Through our research, we strive to enhance the understanding of the fundamental mechanisms that govern stellar behaviour and their implications for the broader astrophysical context of planetary system evolution.
The Quest for MAGNetIc Fields in A and F TYpe Stars
- MAGNIFY -
The ERC consolidator project, MAGNIFY, aims to decipher the mysteries surrounding magnetic fields in stars, especially those beyond the 1.3 solar mass threshold where magnetic fields are less understood. About 10% of intermediate-mass A and F-type stars (with effective temperatures ranging from 6700 K to 10000K) exhibit detectable magnetic fields, mainly considered fossil remnants from early stellar evolution. However, questions still remain about the other 90% of such stars. Are their magnetic fields too subtle for our current instruments to detect? Are they hidden within the stars' interiors? Or do certain physical conditions prevent their generation and stability?
We will use asteroseismology to detect near-core and surface magnetic fields by determining their effects on stellar pulsations. We aim to analyze the pulsation patterns of intermediate-mass stars through data from the Kepler, TESS and Gaia missions and investigate the variability caused by stellar spots. Additional ground-based data and the use of stellar evolution and pulsation models will help us understand the origins and influences of magnetic fields on various astrophysical phenomena.

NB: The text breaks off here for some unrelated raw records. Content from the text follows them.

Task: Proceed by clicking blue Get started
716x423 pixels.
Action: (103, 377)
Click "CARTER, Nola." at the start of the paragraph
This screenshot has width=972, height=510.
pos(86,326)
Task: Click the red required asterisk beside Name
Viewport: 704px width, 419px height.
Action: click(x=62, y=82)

The insights gained from MAGNIFY could redefine our comprehension of stellar structure and evolution and help answer that one persistent question at the end of colloquia: "What about magnetic fields?"
What is Asteroseismology?
Stars, similar to musical instruments, vibrate at their natural frequencies. Measuring the properties of these sounds, as manifested through changes in light from the star as it contracts and expands, allows one to determine their inner structure. This technique is known as asteroseismology, and it is analogous to the field of seismology on Earth. The velocity fields produced during contraction and expansion can be measured spectroscopically thanks to the Doppler effect. With these observations, the interior sound speed can be determined, leading to the construction of a realistic stellar model.
Which stars do we study?
We focus on stars belonging to the A and F spectral types, which are a unique category, falling between our Sun and the most massive stars in terms of temperature and mass. These stars have a convective core encased by a largely radiative envelope, with a minor convective layer close to the surface. This structural composition makes them ideal subjects for studying phenomena like stellar oscillations and stellar dynamos, crucial for understanding similar processes occurring in our Sun.
What data do we need, and how do we get these?

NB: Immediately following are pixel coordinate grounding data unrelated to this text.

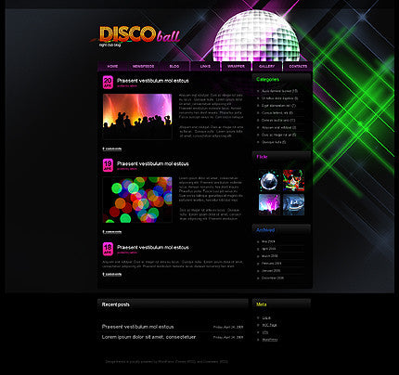Open the GALLERY menu item
399x375 pixels.
[x=266, y=66]
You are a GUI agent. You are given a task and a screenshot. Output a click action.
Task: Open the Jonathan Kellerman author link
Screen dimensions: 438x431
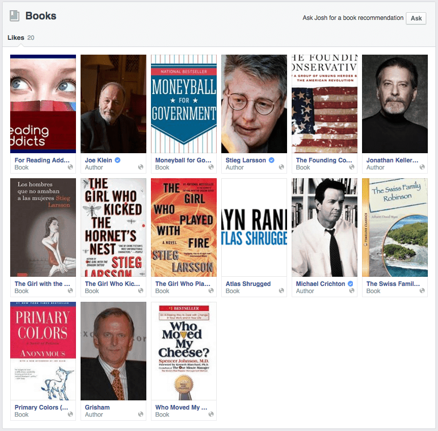(392, 160)
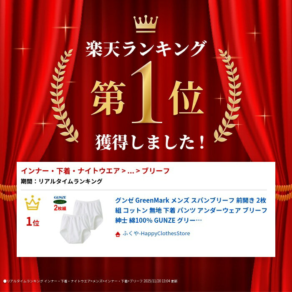Click the large gold crown icon at top

click(x=146, y=24)
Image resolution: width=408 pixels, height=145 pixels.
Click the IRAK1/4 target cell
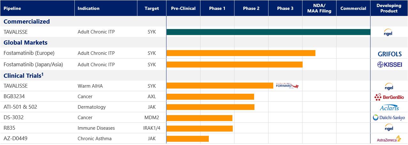[x=151, y=128]
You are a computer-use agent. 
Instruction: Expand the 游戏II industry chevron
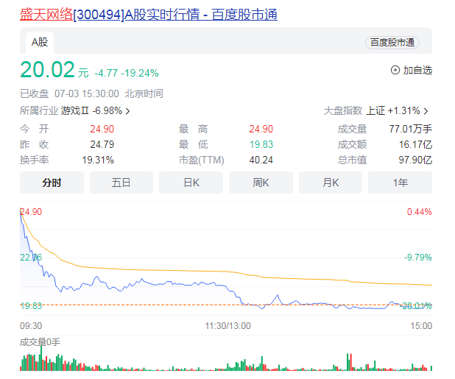click(128, 111)
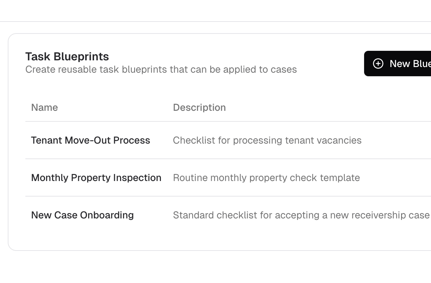
Task: Click the New Case Onboarding name label
Action: pyautogui.click(x=82, y=215)
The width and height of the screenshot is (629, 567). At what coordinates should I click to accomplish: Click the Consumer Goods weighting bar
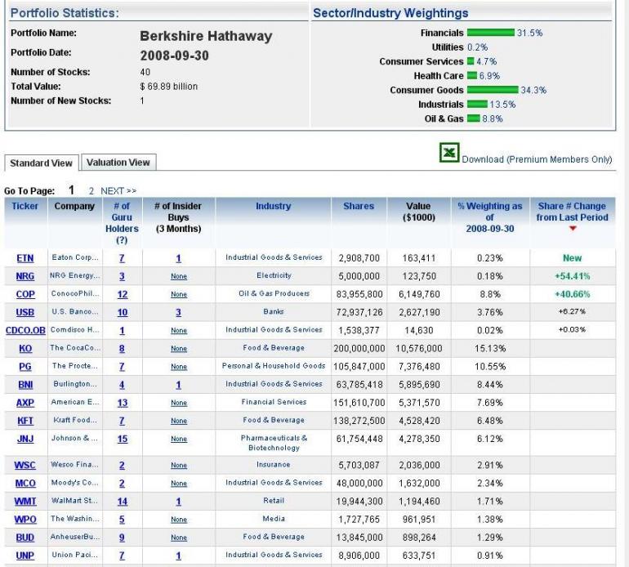493,90
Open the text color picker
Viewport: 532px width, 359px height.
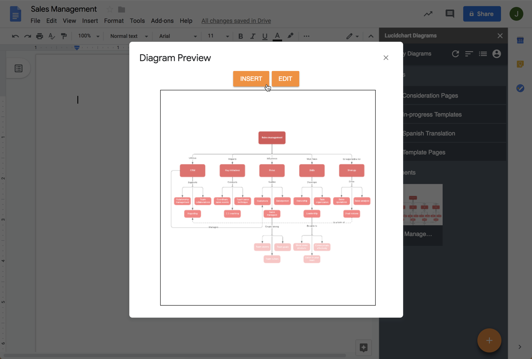277,36
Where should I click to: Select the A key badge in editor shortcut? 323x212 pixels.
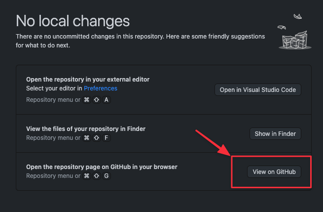pos(107,100)
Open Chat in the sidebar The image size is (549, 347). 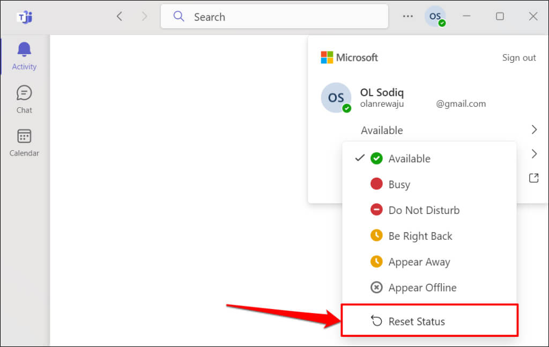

To comprehensively study stars and their accompanying exoplanetary systems, we require high-accuracy, long-duration observations across a broad wavelength range, uncontaminated by Earth's atmosphere. Large missions like Hubble, JWST, and Ariel can capture multi-wavelength data but are unsuitable for long-duration observations. This gap is filled by missions like Kepler, TESS, and the future ESA mission PLATO, which can provide long, uninterrupted photometric observations. Our group is part of the science team of the Danish-led small STEP (STars and ExoPlanets) mission, which is being developed in collaboration with Danish Universities (PI Aarhus University) and the Danish space industry. STEP will focus on long-duration, multi-wavelength data of variable stars and their exoplanetary systems (more information on this mission will be added soon).
In this group, we have also designed a compact, broad-band, low-resolution spectrograph suitable for a nano or a microsatellite mission. Our spectrograph, if built and funded, could be part of the STEP mission.
As part of a PRODEX grant, our group is developing the STEP-STONE (STEP-Simulator Towards Oscillations aNd Exoplanets) simulator, which will simulate multi-wavelength light curves of transiting exoplanets around variable stars. To determine the stellar variability, STEP-STONE will use realistic stellar models and observations and will account for instrument limitations and noise sources, covering a wavelength range from 250 to 1000 nm.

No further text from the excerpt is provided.